> Provided records
——————————

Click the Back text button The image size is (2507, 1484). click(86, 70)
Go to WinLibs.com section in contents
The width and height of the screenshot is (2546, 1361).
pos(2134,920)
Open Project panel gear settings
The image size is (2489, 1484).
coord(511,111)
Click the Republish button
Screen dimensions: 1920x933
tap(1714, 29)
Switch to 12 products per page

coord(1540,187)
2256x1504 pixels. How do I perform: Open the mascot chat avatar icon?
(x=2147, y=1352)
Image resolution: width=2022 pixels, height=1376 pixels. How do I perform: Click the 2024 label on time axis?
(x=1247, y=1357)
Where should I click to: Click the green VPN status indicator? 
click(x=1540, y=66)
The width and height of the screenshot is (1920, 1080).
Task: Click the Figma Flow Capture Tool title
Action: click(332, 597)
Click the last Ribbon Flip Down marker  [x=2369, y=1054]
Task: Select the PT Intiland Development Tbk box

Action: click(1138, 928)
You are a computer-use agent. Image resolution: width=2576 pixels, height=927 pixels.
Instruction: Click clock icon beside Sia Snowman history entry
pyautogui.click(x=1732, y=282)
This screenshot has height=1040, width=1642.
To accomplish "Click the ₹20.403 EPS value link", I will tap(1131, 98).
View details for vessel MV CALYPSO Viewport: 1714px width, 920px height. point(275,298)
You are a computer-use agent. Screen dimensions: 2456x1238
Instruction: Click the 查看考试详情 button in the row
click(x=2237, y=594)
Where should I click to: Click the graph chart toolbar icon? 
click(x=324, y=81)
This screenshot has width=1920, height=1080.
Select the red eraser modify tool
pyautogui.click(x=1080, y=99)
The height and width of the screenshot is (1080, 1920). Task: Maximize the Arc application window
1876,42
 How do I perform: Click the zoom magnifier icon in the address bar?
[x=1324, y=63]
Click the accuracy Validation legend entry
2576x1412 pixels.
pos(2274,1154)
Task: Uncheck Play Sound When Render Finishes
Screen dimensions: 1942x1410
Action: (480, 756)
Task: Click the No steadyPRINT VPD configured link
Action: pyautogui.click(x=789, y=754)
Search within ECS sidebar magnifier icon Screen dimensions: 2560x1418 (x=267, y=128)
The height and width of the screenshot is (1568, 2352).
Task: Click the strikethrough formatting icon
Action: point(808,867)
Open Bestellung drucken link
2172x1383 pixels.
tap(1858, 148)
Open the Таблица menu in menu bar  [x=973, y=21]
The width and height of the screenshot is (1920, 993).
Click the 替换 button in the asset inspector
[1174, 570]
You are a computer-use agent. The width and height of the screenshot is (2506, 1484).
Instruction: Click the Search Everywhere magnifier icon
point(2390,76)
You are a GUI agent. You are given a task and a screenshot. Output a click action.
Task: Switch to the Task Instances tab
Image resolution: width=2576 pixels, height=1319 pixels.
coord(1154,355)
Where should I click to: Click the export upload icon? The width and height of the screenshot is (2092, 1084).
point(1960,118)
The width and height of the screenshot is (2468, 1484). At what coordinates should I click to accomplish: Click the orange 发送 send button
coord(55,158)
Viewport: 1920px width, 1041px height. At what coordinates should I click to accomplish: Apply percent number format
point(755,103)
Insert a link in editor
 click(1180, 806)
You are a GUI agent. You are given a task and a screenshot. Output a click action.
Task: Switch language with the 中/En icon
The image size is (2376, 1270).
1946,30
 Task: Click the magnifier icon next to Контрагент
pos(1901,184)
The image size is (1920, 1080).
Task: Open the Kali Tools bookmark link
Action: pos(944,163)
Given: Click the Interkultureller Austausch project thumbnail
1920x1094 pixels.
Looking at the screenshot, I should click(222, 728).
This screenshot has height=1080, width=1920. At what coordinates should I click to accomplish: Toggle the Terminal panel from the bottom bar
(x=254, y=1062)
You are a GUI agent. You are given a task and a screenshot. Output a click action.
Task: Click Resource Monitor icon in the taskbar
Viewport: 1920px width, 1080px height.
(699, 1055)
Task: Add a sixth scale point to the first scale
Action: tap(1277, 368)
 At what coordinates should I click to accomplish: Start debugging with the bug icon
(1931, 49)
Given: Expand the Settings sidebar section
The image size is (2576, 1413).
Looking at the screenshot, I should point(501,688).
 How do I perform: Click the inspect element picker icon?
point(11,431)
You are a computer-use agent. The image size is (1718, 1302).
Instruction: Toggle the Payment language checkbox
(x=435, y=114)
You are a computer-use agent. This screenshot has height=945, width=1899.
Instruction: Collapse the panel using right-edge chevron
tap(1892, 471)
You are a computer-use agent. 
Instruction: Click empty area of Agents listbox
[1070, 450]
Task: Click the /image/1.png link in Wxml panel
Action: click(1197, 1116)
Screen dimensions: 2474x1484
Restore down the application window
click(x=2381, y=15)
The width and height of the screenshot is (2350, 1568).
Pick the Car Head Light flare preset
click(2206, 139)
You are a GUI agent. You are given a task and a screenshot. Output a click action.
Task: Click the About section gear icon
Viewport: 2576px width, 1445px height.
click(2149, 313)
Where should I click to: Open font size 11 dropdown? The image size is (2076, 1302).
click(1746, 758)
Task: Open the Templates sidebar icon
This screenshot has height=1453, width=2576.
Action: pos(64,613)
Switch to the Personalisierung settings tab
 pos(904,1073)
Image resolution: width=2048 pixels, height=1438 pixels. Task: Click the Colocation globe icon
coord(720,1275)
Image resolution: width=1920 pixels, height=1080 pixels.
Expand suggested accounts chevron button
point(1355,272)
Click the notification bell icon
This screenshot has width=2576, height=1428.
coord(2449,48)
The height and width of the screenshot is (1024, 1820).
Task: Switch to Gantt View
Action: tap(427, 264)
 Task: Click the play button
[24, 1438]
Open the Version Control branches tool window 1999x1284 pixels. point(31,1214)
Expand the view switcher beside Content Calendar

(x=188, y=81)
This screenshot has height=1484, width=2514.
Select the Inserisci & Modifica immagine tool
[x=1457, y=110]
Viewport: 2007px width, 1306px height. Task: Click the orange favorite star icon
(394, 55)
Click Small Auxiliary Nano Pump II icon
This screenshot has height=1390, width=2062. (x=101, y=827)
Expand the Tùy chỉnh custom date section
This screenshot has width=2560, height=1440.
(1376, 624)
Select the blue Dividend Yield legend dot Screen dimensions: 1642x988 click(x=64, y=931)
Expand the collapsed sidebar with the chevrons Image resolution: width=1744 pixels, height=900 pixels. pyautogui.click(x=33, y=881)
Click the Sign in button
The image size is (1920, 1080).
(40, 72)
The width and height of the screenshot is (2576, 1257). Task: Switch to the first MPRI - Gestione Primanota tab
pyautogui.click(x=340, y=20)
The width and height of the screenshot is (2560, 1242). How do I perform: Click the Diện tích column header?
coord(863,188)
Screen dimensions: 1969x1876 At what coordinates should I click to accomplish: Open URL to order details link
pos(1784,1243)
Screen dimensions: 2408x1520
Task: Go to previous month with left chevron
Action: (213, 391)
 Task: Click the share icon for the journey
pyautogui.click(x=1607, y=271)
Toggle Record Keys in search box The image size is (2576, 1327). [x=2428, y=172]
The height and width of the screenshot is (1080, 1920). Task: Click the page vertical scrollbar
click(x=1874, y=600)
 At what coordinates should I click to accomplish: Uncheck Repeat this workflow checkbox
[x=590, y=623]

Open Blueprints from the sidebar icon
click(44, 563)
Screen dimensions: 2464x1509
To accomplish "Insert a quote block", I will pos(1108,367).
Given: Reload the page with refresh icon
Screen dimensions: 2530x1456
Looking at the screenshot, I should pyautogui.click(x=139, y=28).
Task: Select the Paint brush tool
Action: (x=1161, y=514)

——————————

> Instructions to follow
Find the lines in the records that contain the word "legend", then copy every one of them.

> Task response
Click the accuracy Validation legend entry
Select the blue Dividend Yield legend dot Screen dimensions: 1642x988 click(x=64, y=931)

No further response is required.